Begin at the line containing "You are a GUI" in the records below, end at the line containing "Viewport: 460px width, 223px height.", and retype each line in that span exactly. No other line and no image should appear.

==== Input records

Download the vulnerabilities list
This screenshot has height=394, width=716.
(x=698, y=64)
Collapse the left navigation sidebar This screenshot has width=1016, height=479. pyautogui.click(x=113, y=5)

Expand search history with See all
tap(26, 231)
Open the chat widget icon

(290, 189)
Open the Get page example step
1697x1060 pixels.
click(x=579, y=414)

========
==== Input records

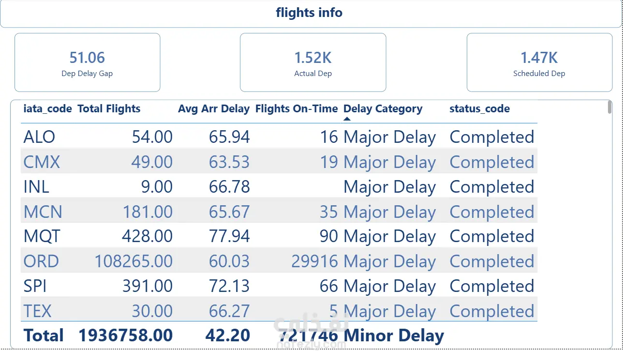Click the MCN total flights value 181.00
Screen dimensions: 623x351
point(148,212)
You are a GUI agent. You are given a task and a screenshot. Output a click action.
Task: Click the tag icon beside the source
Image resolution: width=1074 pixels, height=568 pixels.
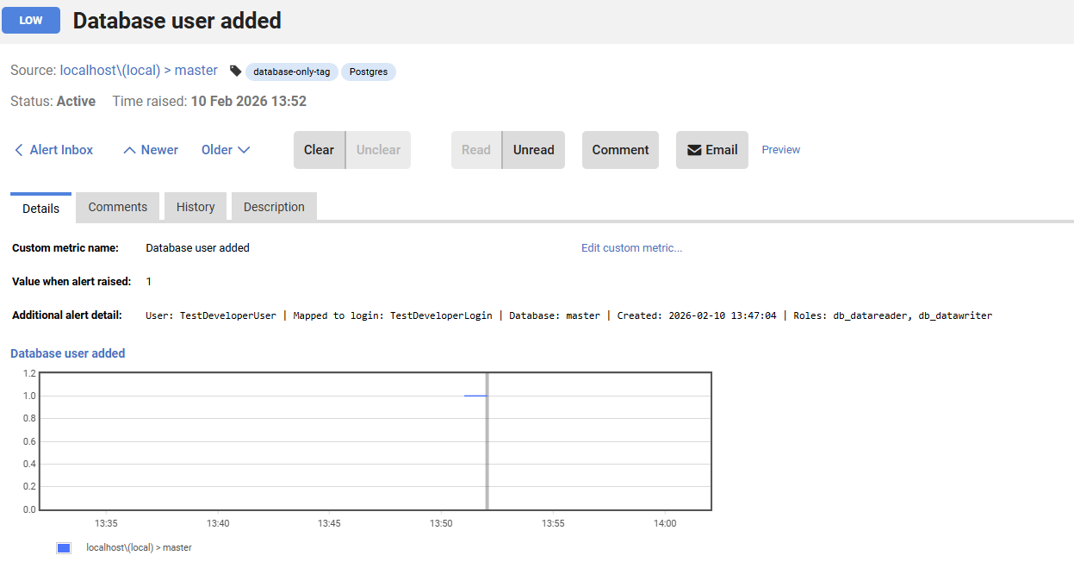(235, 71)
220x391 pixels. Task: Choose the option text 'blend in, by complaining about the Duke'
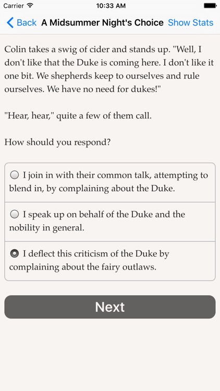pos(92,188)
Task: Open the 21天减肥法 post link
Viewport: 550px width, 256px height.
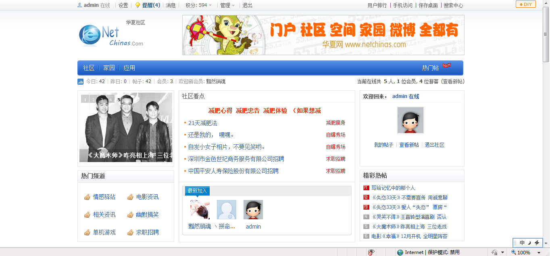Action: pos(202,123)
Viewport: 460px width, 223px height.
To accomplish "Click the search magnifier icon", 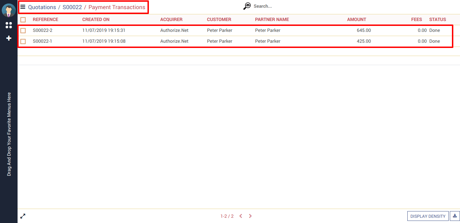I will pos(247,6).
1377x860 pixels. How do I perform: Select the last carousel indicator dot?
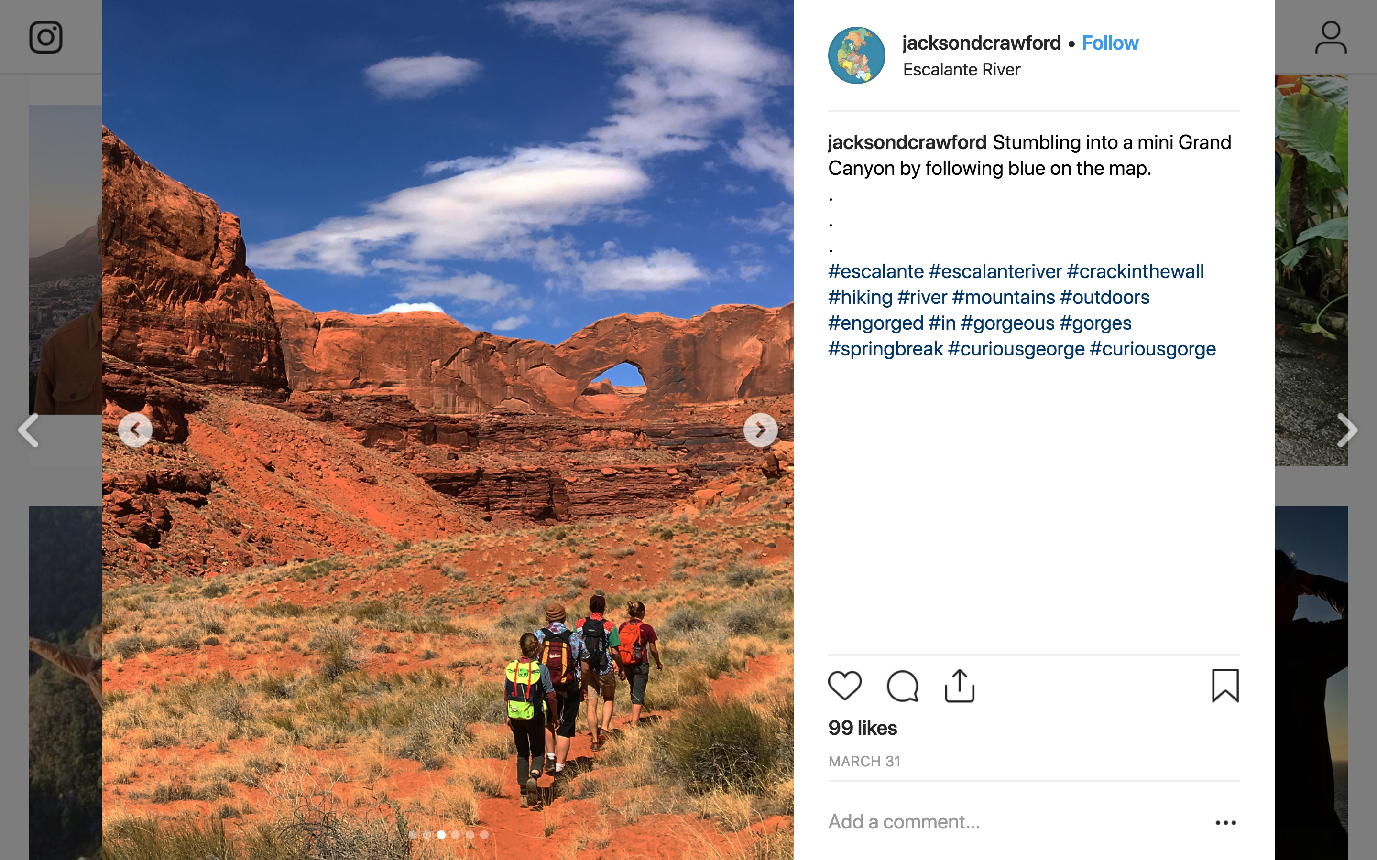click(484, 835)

========

• Answer to this problem:
You are a GUI agent. You are given a task and a screenshot. Output a click action.
Task: Click the tag icon beside the source
Image resolution: width=1074 pixels, height=568 pixels.
(235, 71)
220x391 pixels. Task: Choose the option text 'blend in, by complaining about the Duke'
pos(92,188)
Task: Open the 21天减肥法 post link
Viewport: 550px width, 256px height.
Action: pos(202,123)
Viewport: 460px width, 223px height.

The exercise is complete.